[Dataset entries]
============
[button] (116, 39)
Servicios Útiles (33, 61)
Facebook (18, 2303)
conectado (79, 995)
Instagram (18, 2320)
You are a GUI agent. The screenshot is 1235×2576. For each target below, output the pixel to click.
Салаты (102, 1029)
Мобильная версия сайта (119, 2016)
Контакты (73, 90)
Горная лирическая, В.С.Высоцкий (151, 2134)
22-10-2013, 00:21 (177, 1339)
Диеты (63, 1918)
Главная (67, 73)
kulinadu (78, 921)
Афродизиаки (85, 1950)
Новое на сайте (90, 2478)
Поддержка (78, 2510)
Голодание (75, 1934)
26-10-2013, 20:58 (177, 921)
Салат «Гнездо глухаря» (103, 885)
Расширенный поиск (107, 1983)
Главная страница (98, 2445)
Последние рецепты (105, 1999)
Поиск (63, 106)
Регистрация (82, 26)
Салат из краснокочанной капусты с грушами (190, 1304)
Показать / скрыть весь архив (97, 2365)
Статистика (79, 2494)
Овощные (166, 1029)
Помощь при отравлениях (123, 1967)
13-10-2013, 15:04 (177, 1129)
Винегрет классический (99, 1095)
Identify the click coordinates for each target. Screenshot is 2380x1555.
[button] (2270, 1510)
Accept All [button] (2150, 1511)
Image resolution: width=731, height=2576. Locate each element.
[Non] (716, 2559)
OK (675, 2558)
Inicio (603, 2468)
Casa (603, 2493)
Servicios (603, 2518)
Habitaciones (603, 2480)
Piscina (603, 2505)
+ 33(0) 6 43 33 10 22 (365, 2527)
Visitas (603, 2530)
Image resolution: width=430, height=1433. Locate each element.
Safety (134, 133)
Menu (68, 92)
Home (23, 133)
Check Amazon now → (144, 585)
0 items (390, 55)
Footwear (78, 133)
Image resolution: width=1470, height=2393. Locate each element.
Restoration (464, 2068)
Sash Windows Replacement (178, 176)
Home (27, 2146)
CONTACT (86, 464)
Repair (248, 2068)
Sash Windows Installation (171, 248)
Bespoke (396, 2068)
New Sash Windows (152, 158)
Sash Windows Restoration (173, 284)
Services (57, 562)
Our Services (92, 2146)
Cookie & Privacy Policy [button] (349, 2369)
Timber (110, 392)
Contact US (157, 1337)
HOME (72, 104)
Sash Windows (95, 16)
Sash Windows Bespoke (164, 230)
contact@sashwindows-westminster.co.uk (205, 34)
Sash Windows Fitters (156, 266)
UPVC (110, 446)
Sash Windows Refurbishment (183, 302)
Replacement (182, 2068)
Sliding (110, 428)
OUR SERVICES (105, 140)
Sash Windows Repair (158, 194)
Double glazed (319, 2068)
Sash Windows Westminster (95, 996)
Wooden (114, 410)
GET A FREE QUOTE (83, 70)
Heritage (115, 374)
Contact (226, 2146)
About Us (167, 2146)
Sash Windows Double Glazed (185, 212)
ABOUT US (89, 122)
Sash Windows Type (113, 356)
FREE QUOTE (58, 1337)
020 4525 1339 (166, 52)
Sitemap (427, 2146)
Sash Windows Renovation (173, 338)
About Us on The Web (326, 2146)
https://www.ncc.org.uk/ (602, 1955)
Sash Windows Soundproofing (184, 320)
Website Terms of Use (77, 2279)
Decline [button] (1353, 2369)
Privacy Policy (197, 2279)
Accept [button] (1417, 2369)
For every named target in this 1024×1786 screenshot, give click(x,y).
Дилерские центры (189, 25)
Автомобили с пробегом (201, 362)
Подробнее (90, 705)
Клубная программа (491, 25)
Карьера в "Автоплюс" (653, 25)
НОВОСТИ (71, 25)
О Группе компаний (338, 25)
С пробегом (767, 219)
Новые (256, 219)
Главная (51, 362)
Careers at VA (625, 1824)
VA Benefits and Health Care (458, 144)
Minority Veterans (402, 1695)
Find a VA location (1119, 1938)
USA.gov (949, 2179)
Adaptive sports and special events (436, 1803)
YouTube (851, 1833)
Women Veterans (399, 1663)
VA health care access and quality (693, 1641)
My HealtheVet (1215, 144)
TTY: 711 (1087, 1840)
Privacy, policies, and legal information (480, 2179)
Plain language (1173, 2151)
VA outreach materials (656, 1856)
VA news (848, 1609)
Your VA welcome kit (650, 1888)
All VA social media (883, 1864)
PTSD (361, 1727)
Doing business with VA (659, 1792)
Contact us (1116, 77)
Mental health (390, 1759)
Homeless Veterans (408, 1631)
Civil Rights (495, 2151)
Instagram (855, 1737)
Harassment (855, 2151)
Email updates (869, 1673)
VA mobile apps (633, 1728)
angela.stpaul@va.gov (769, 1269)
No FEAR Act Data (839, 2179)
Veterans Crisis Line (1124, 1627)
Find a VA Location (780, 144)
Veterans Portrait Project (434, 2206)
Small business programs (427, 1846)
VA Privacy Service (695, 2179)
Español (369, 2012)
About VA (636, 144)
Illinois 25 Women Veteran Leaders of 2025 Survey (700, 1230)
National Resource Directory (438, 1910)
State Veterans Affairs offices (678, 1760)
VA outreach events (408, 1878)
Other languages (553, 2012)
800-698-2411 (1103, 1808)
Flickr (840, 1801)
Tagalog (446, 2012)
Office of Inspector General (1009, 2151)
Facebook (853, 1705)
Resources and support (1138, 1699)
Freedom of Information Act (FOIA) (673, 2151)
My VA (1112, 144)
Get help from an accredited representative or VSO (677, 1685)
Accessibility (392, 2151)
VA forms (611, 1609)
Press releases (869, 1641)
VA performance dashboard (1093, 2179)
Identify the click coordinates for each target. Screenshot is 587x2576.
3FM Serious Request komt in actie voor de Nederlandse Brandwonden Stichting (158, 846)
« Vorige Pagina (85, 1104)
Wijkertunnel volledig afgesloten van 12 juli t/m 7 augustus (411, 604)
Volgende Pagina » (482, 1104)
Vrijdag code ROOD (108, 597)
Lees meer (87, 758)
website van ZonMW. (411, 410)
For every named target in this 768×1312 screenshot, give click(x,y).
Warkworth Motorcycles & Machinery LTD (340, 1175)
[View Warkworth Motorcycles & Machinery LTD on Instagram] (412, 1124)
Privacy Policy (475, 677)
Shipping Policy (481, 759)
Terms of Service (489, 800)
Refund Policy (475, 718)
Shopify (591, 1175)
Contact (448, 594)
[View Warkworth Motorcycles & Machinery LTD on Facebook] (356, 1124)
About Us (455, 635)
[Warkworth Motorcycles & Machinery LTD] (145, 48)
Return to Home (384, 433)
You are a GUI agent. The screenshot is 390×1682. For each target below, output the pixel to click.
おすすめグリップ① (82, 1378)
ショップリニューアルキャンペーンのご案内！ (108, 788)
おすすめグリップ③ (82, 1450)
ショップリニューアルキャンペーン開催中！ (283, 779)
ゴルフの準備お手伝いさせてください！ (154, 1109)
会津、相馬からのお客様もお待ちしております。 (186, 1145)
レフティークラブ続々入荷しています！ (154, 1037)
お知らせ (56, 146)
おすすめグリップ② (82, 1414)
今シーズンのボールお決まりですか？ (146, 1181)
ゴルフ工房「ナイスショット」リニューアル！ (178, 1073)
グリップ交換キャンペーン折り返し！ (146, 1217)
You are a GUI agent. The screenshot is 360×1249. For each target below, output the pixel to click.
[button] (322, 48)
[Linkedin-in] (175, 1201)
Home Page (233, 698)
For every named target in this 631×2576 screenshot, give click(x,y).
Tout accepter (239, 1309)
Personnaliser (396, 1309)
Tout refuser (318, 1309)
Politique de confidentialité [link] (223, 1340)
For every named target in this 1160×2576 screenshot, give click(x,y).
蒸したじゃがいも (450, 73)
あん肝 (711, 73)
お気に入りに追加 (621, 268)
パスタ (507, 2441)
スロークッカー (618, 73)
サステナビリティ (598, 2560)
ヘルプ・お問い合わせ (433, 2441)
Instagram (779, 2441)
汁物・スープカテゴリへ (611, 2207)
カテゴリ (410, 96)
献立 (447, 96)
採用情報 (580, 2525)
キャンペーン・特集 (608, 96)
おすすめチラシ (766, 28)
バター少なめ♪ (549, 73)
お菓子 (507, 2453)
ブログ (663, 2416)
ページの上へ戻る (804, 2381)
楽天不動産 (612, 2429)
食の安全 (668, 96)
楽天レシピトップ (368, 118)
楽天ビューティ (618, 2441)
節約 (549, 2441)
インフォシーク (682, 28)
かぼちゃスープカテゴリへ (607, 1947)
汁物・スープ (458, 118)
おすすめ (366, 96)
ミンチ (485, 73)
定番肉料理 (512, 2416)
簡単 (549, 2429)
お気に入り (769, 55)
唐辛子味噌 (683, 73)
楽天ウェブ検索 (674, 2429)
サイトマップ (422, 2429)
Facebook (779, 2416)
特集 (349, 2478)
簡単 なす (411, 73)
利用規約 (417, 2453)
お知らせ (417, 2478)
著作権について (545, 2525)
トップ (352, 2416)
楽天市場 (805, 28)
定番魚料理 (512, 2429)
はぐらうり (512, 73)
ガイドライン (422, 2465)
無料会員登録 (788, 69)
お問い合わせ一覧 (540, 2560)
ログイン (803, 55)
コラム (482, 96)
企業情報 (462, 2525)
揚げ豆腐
============
**WHAT YOU WILL DO:** Scan the lines above for "You are a GUI agent. The screenshot is 390×1682." and for "Home Page (233, 698)". Repeat exactly the line holding each of them and every line in between.

**REPLY TO THE TASK:**
You are a GUI agent. The screenshot is 390×1682. For each target below, output the pixel to click.
おすすめグリップ① (82, 1378)
ショップリニューアルキャンペーンのご案内！ (108, 788)
おすすめグリップ③ (82, 1450)
ショップリニューアルキャンペーン開催中！ (283, 779)
ゴルフの準備お手伝いさせてください！ (154, 1109)
会津、相馬からのお客様もお待ちしております。 (186, 1145)
レフティークラブ続々入荷しています！ (154, 1037)
お知らせ (56, 146)
おすすめグリップ② (82, 1414)
今シーズンのボールお決まりですか？ (146, 1181)
ゴルフ工房「ナイスショット」リニューアル！ (178, 1073)
グリップ交換キャンペーン折り返し！ (146, 1217)
You are a GUI agent. The screenshot is 360×1249. For each target below, output the pixel to click.
[button] (322, 48)
[Linkedin-in] (175, 1201)
Home Page (233, 698)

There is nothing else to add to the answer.